Let’s start, first, with FDA’s definition of a market withdrawal in its regulations. 21 C.F.R. § 7.3(j) defines “market withdrawal” as:
a firm’s removal or correction of a distributed product which involves a minor violation that would not be subject to legal action by the Food and Drug Administration or which involves no violation, e.g., normal stock rotation practices, routine equipment adjustments and repairs, etc.
A market withdrawal is not a recall, as the definition of “recall” itself points out. See 21 C.F.R. § 7.3(g) (“Recall does not include a market withdrawal or stock recovery.”). Before turning to the RPM, it makes sense to reflect on what a recall is.
Recall means a firm’s removal or correction of a marketed product that the Food and Drug Administration considers to be in violation of the laws it administers and against which the agency would initiate legal action, e.g., seizure.
Id. To recap: market withdrawals are removals or corrections of products with minor FDCA violations distributed in interstate commerce for which FDA wouldn’t initiate legal action; recalls involve more substantial violations of the FDCA for which FDA would consider initiating legal action. The problem, for regulators and the regulated alike, is determining what constitutes a minor violation and what does not. So it is not surprising that industry, including this blog, was excited to apparently gain additional clarity, however small, regarding this important issue based on FDA’s statement that it had clarified the definition of a market withdrawal.
For at least the last five years or so, RPM Section 7-5-1, 2(b) “Notes,” has used an example of products that had been tampered with, but not by the manufacturer or distributor, to elucidate a distinction between “market withdrawal” and “recall.” This version of the RPM stated that, when requested by the relevant FDA offices, companies should:
submit a Recall Recommendation for a product removal as a result of actual or alleged tampering with individual unit(s) where there is no evidence of manufacturer or distributor responsibility. The district should recommend the action be classified as a market withdrawal as, although the situation may present a health hazard, there is no one identified as responsible for the violation. This will allow documentation and monitoring of specific corrective actions meeting the market withdrawal definition but considered significant to the agency.

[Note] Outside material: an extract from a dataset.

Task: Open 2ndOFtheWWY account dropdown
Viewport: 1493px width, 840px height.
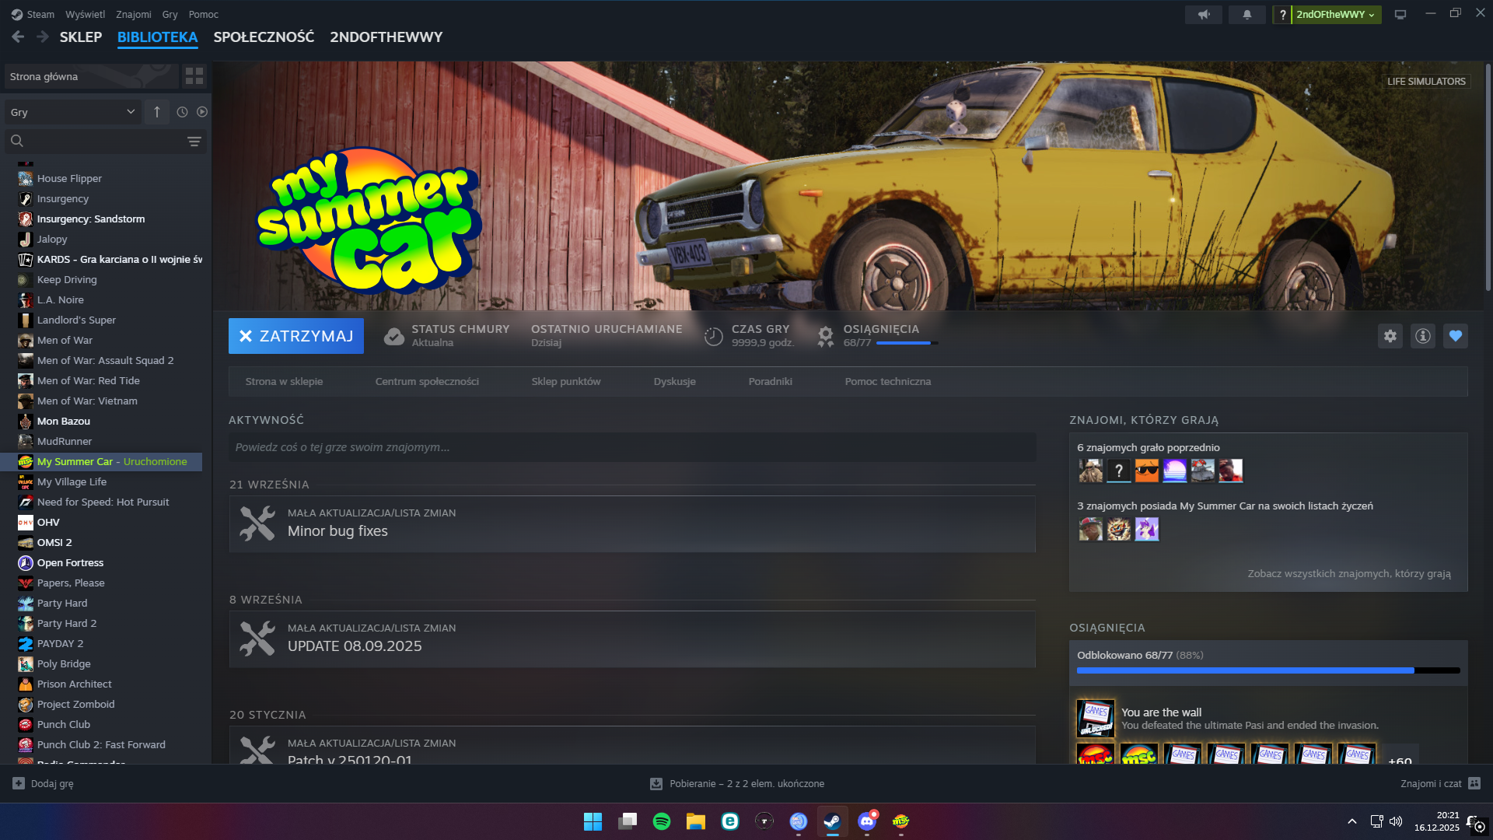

FDA, Regulatory Procedures Manual ch. 7, § 5-1, 2(b) (2007). FDA says it has now “clarified” the term “market withdrawal.” Let’s look at the supposed clarification: the new RPM keeps the same language except for the last sentence (in bold), which now reads: “This will allow documentation and monitoring of the market withdrawal.”
What’s the difference? FDA tightened up its language to make more clear what has been the case for at least the last twelve years – removal of a product that is the subject of actual or alleged tampering where the manufacturer or distributor is not responsible is a market withdrawal. Rather than beat around the bush, FDA removed the fussy lingo from the prior RPM and decided to simply state that these situations are market withdrawals, not recalls. However, the Agency still wants to monitor them, so industry is expected to submit a Recall Recommendation to FDA.
This is not new, and has been the Agency’s position since at least 2001 (as far back as we researched). FDA, Regulatory Procedures Manual ch. 7 (2001) (Responsibilities and Procedures – District Office (Monitoring District)) (“When requested by OE/DCMO or the Center, submit a Recall Recommendation for a product removal as a result of actual or alleged tampering with individual unit(s) where there is no evidence of manufacturer or distributor responsibility. The District’s evaluation should state that the action is considered a market withdrawal.”).
So, in the end, what’s all the fuss about? Unfortunately, not much. For better or worse, Chapter 7 does not make major changes to the definition of “market withdrawal,” and certainly does not change the definition of “recall” or alter the distinction between a market withdrawal and a recall. So, we are all still left wondering when, exactly, a market withdrawal becomes a recall. We’d like to paraphrase Justice Stewart and say we know it when we see it, but that assumes there are no close calls. In the meantime, FDA will continue to assert that it is final arbiter of these decisions, and we will keep looking for more tea leaves to help you make the right call.